**Kutipan Teks**

____________________

Bingkaiwarta, KUNINGAN – Forum Masyarakat Peduli Kemanusiaan (FMPK) Kabupaten Kuningan meluapkan kekecewaan mendalam usai gagal beraudiensi dengan Bupati terkait isu darurat LGBT, miras, dan narkoba. Alih-alih mendapat ruang dialog terbuka, forum ini justru merasa dipermainkan oleh korespondensi semrawut, perubahan jadwal mendadak, hingga ketidakhadiran Bupati pada Jumat (29/8/2025).
Upaya audiensi sebenarnya sudah diajukan FMPK sejak 15 Agustus melalui surat resmi, kemudian diperkuat dengan surat kedua pada 22 Agustus. Namun, jawaban baru muncul 27 Agustus hanya lewat pesan WhatsApp ajudan Bupati yang meminta FMPK hadir hari itu juga pukul 15.00 WIB. Tawaran tersebut ditolak karena waktu terlalu sempit untuk mengkonsolidasikan ulama, tokoh masyarakat, MUI, akademisi, hingga ormas yang tergabung dalam forum.
Keesokan harinya, FMPK menerima surat resmi bahwa audiensi dijadwalkan Jumat pukul 13.30. Informasi ini pun segera disebarkan lewat undangan dan poster digital. Namun tak lama kemudian, Pemda kembali mengubah jadwal menjadi pukul 09.00 WIB. FMPK menolak karena para tokoh sudah mengunci agenda pada jam yang disepakati sebelumnya.
Pada hari pelaksanaan, massa FMPK tetap hadir di Pendopo sesuai jadwal 13.30. Namun sesampainya di lokasi, mereka diberitahu bahwa pertemuan dipindahkan ke Kompleks Sekda di Kuningan Islamic Center (KIC). Perdebatan pun terjadi hingga akhirnya FMPK memilih bertahan di Pendopo.
Audiensi kemudian dibuka oleh Staf Ahli Bupati, Elon Carlan, yang menyampaikan permintaan maaf. “Berkali-kali di sini kami mohon maaf atas kekisruhan jadwal yang berubah-ubah,” ujarnya.

____________________

**Data Tercatat**
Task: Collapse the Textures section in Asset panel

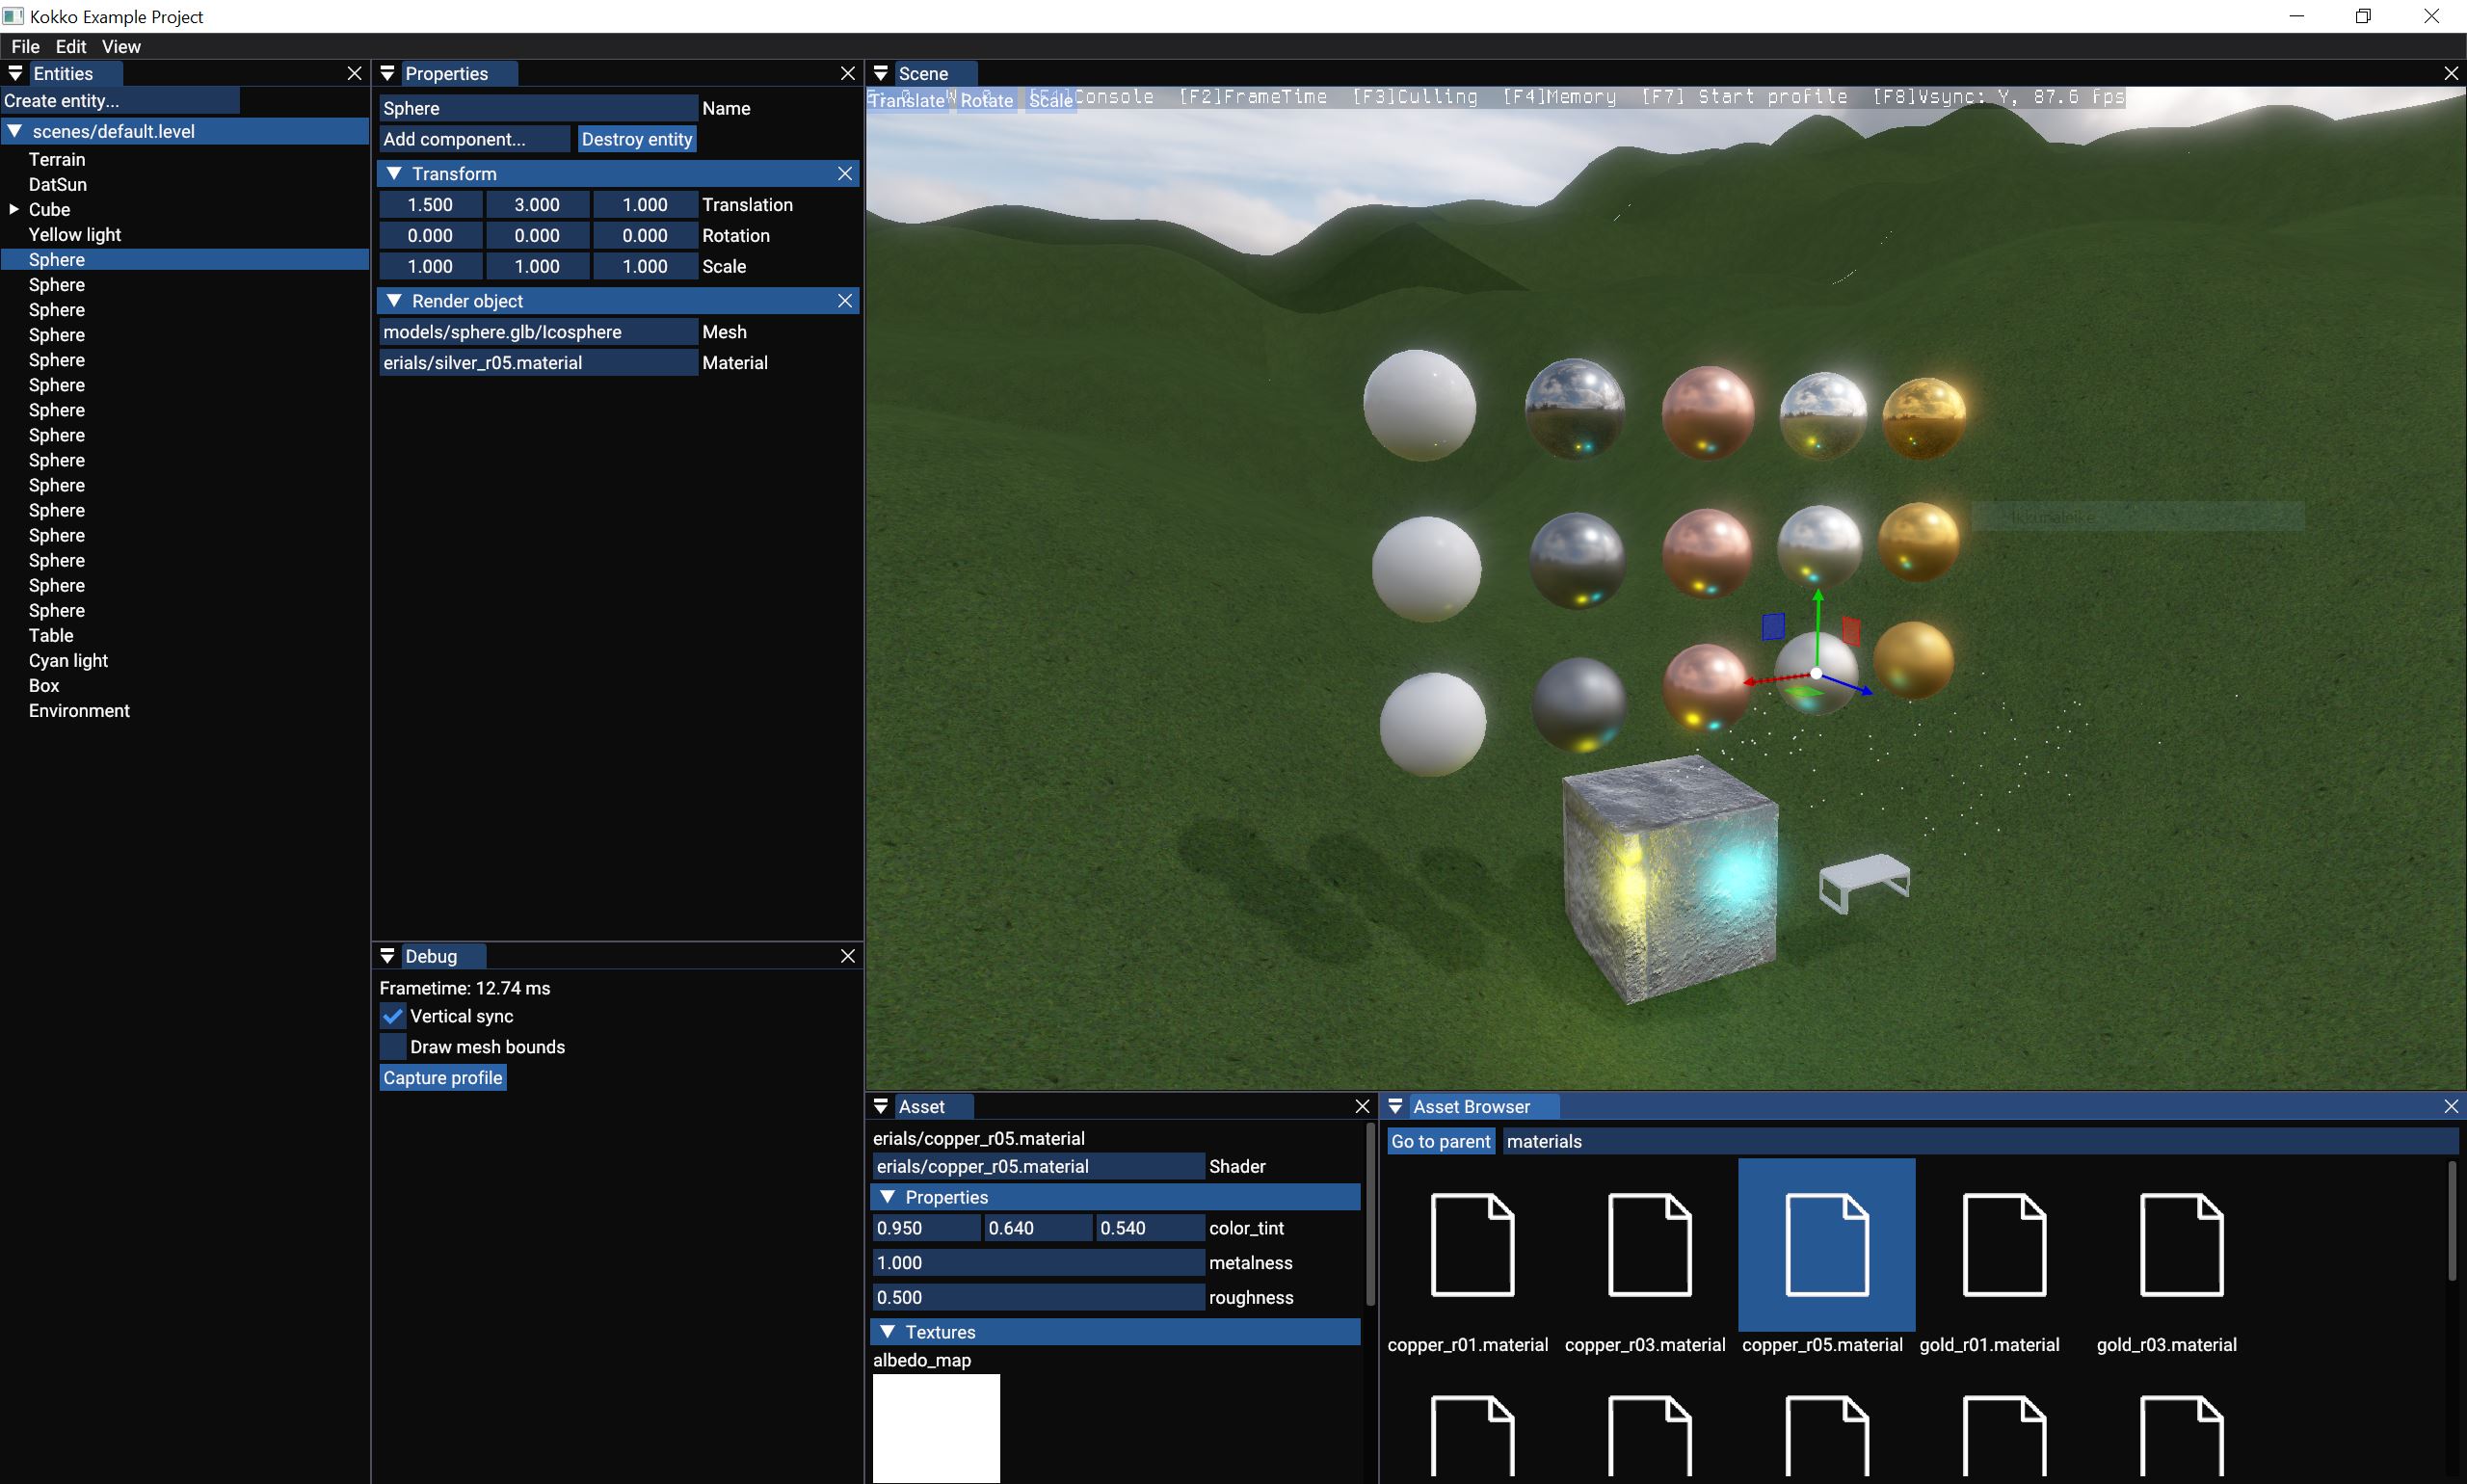Action: 887,1332
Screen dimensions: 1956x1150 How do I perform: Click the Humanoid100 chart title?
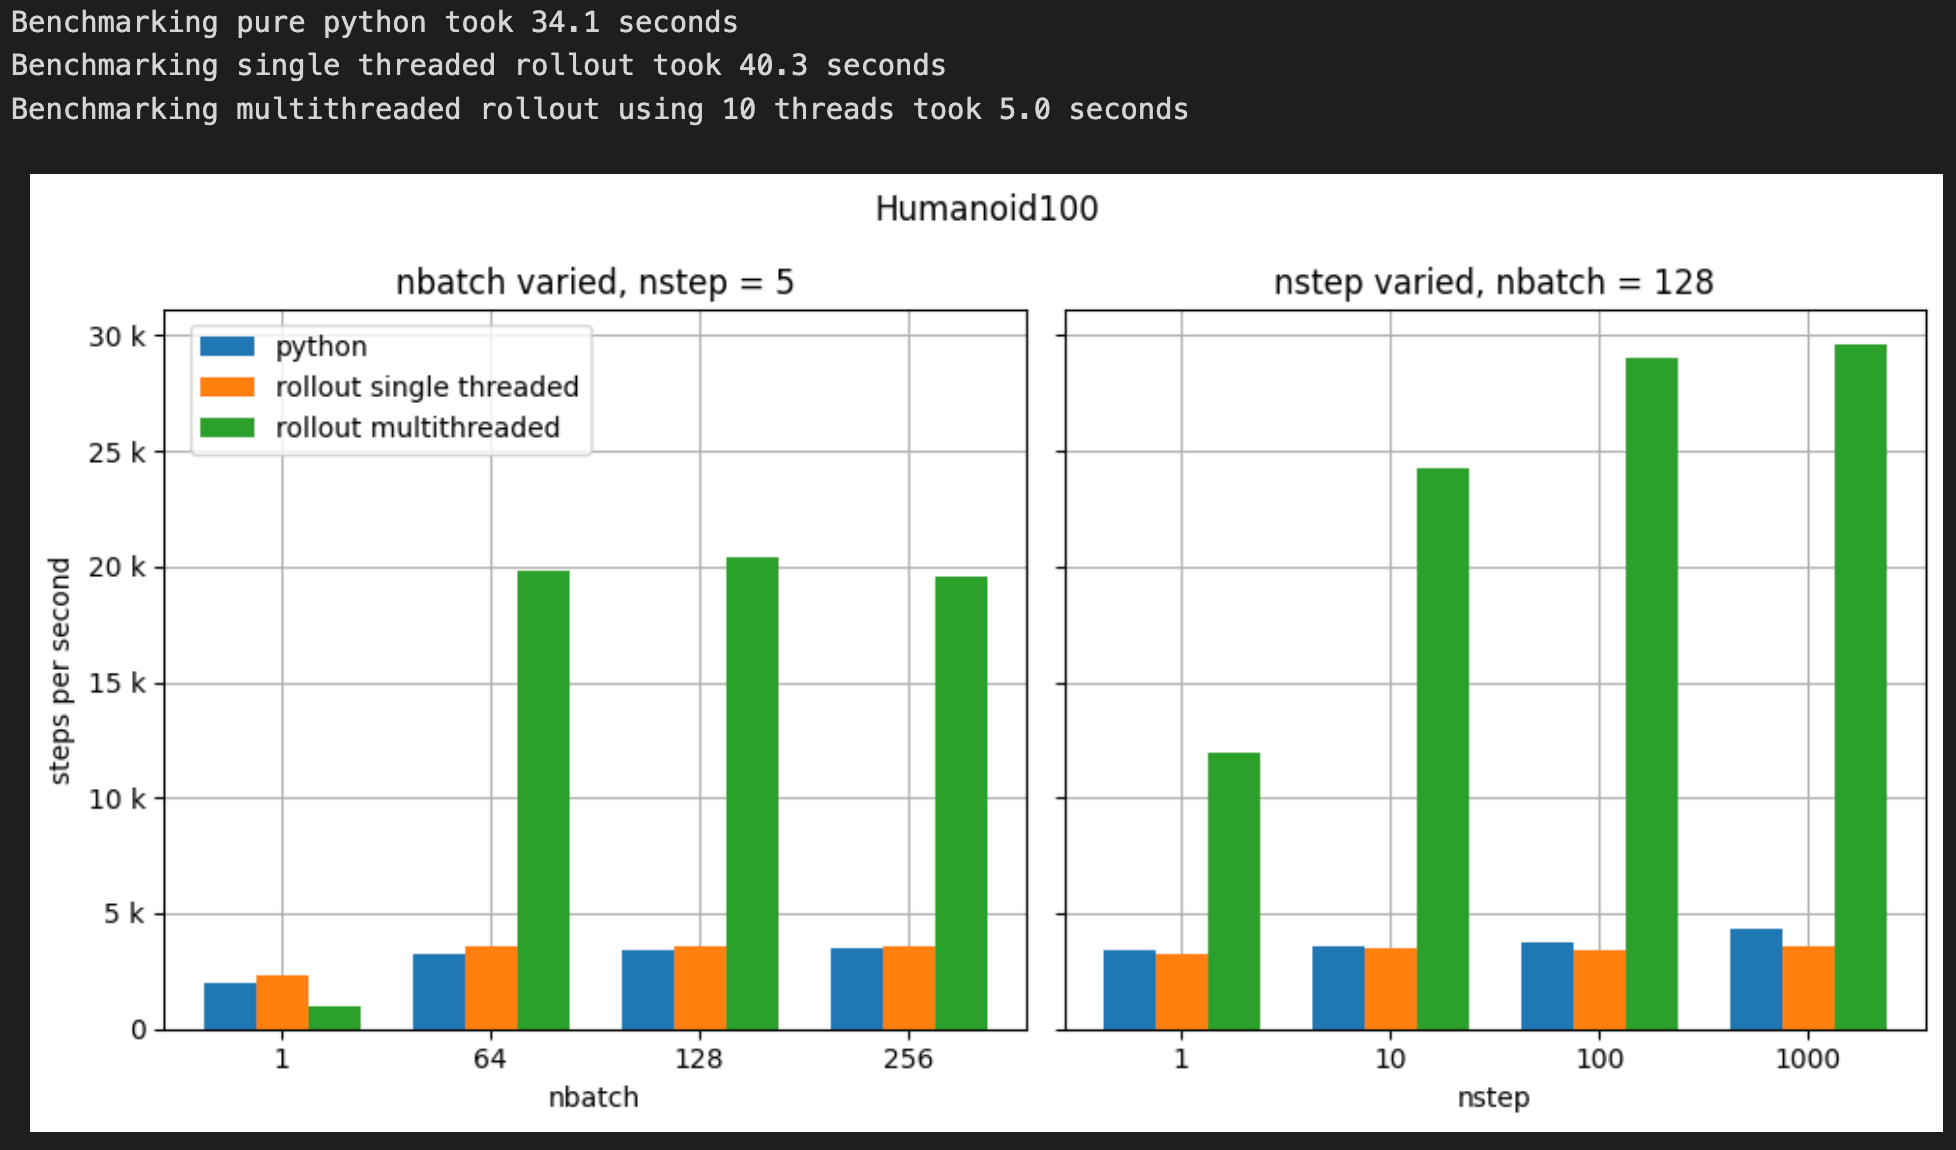pyautogui.click(x=986, y=209)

____________________

Sebutkan siapa yang membuka audiensi dan menyampaikan permintaan maaf menurut kutipan teks.

Staf Ahli Bupati, Elon Carlan.